What Reed's expenses defeat means for temps

It is agencies and clients who are taking steps in light of Reed losing its expenses claim, but checking that a contract is truly overarching and has mutual obligations in gaps between assignments is a job contractors can do too, writes Lucy Smith of Contractor Umbrella.

Unfortunately for all parties, it is not clear at this time what would suffice in relation to mutual obligations in the gaps between assignments, although there are a few clues.

Overarching contract: the four ‘must- haves’

In particular, HM Revenue & Customs said late last year that there must be a sufficient degree of control exercised over the worker -- the contractor -- by the employer.

The Revenue’s ESM2045 update also highlighted that a contract will not be an overarching employment contract purely as a result of the inclusion of a clause providing for a guaranteed minimum number of hours in any 12-month period.

So to reiterate, for a contract to be overarching -- and therefore allowing of tax relief on travel and subsistence expenses -- there must be:

  1. Mutual obligations during the gaps between assignments; and
  2. More than just a clause guaranteeing a minimum number of hours, and
  3. A significant degree of control exercised over the worker.

We can add a fourth criterion. So in addition to the above, for a contract to be truly overarching, other terms and conditions the umbrella company worker signs up to must be consistent with the contract being an employment contract. In other words, both the overarching contract of employment and the realities of its implementation in every day working practice must perfectly reflect each other.

HMRC V Reed Employment

In the Reed case, the taxman was vindicated as the Upper Tier Tribunal agreed with his assertion (backed by the First Tier Tribunal) that each assignment was a separate employment, meaning there was not enough mutuality of obligation (MOO) between assignments to make the contract overarching, under which each assignment would be a temporary workplace and would therefore be eligible for tax-free expenses.

We often say that where a truly overarching contract exists, the worker is agreeing to provide their skill and the employer in agreeing to pay for that skill, thus providing MOO throughout what should be a series of temporary assignments. This criterion (listed as number one, above) is essential in establishing an overarching contract as, without it, one cannot exist. It seems that this key area is a one which Reed was challenged and, for now, has lost.

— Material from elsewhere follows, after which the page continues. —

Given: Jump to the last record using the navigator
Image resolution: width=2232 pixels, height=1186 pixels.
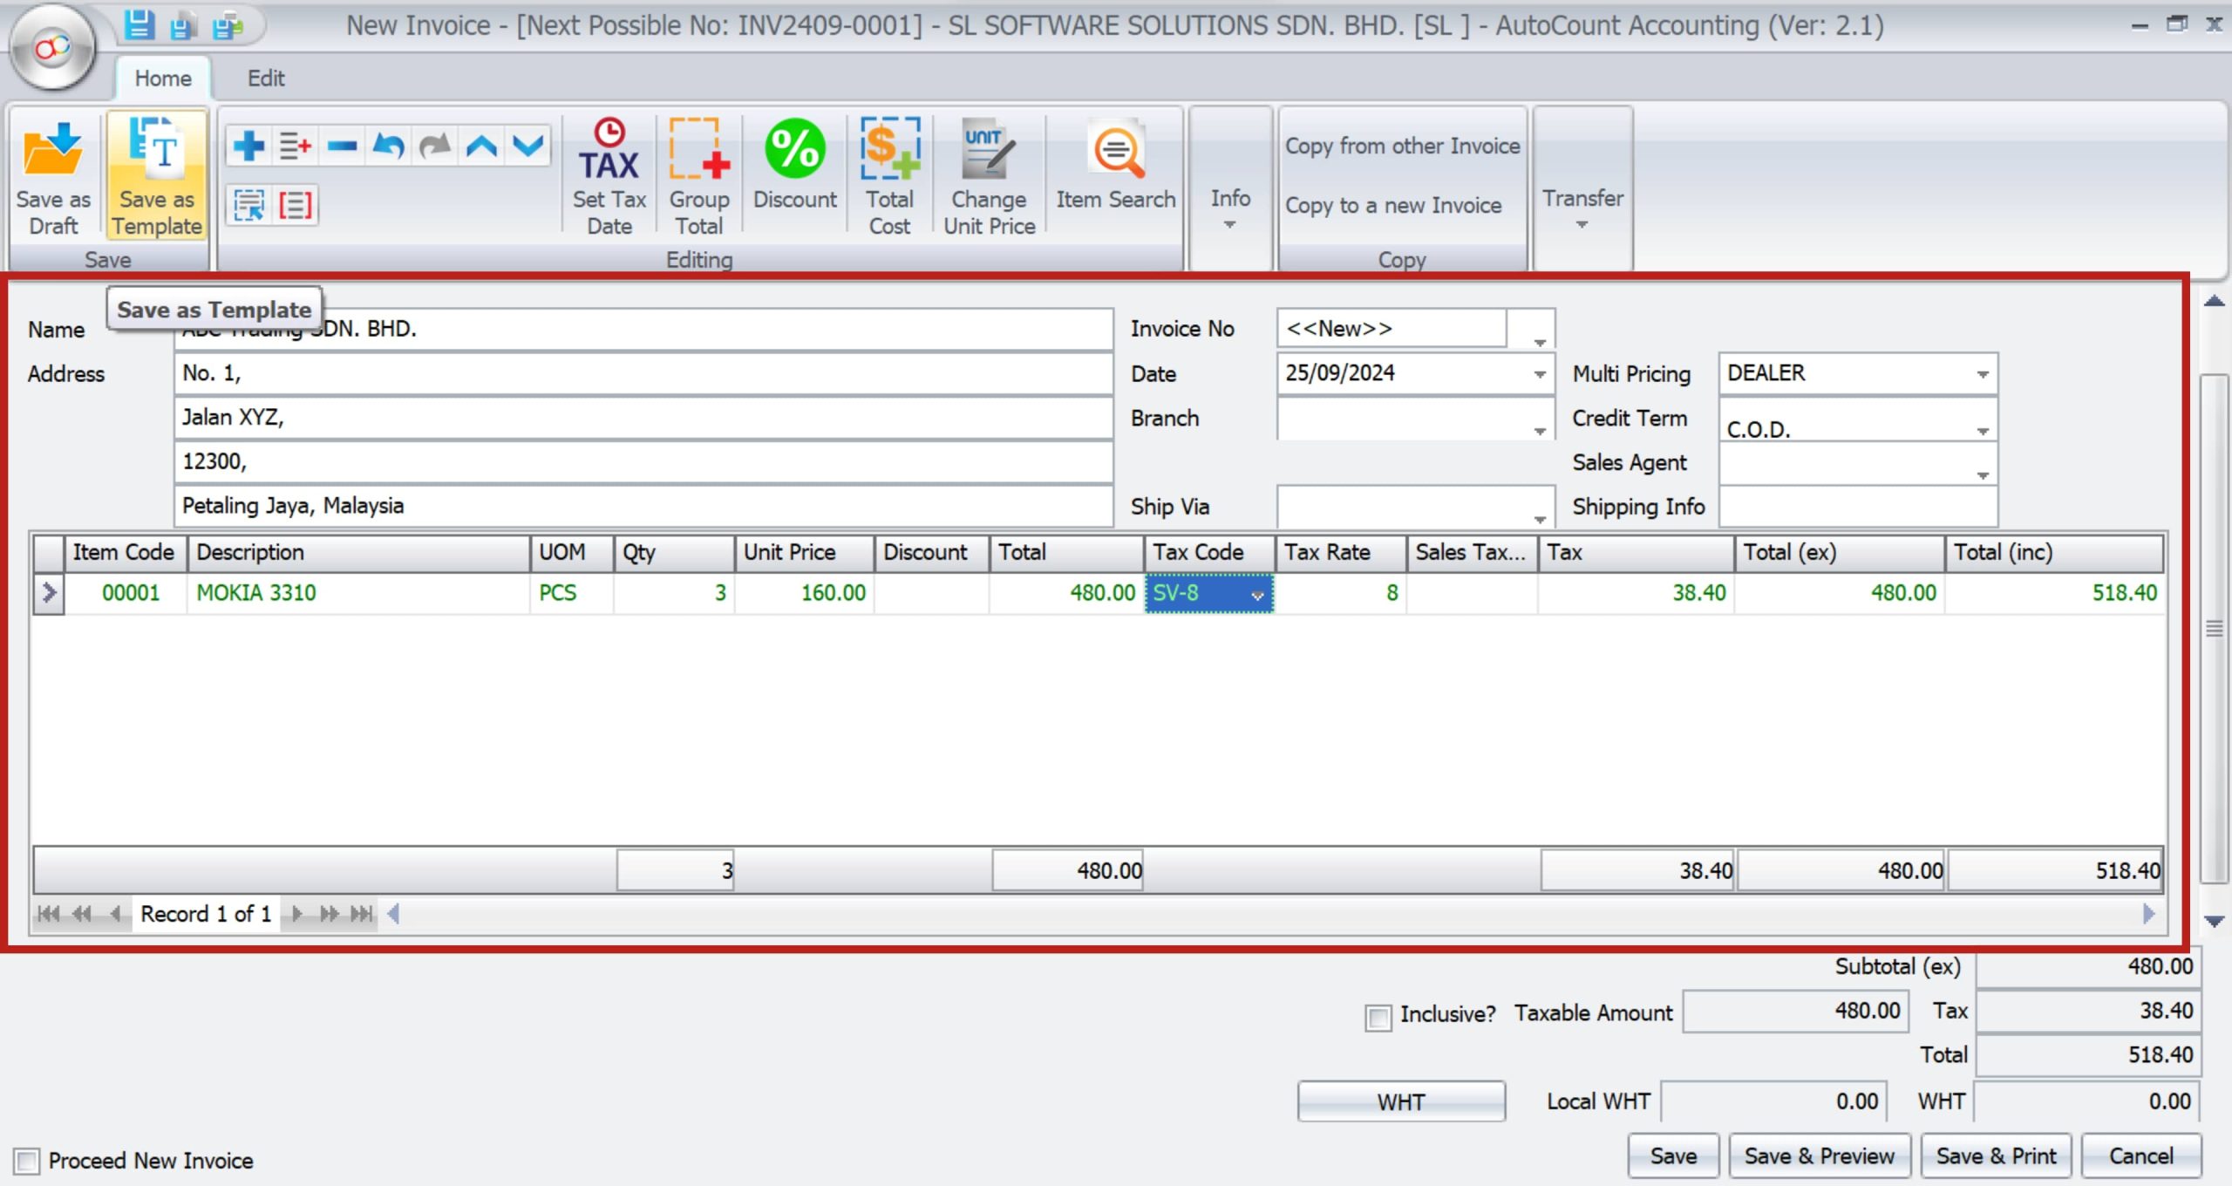Looking at the screenshot, I should pyautogui.click(x=362, y=914).
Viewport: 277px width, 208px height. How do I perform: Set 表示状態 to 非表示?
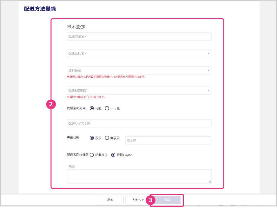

Temps can’t do it by themselves

Crucially for contractors, however, it is not sufficient for there to be mutual obligations in the gaps between assignments either only on the part of the worker or only on the part of the employer. Put another way, there must be subsisting mutual obligations present in the gaps between assignments on both parties.

What tax inspectors look for

Interestingly, HMRC guidance on the subject of what actually constitutes an overarching contract has, until now, been perceived as debatable. But in light of Reed’s defeat, it can now be safely assumed that MOO must be shown to be in place further than just the time spent under assignment --- indeed, MOO must be prevalent for time spent out of assignment too.

Combined with HMRC’s update last year on the issue, we would go so far as to say that the tax authority currently believes that in order for a company to legitimately operate an overarching contract of employment, and therefore for travel and subsistence expenses to be allowable, the company must make some provision in the contract for pay between assignments and the control during such periods.

This means that such companies -- those providing travel and subsistence schemes for their workers – must have a truly over-arching contract in place that contains provisions relating to mutual obligations in the gaps between assignments.

The bigger picture doesn’t bode well for tax avoiders

It’s not just Reed’s defeat (which means the recruitment group faces a liability of up to £158m) that suggests complacency, or doing nothing, is unwise, In fact, the subject of tax avoidance is still a hot one as far as the government is concerned, evidenced by its ‘pay-up first’ avoidance rule and its crackdown on ‘false self-employment’ in the shape of the onshore intermediaries legislation. Bear in mind, HMRC thinks that what Reed did amounts to tax avoidance and now similar schemes could be pursued. This clearly is the time to ensure that your overarching contract is watertight and that what is written on it does actually get put into practice, professionally, daily and without exception by all parties concerned.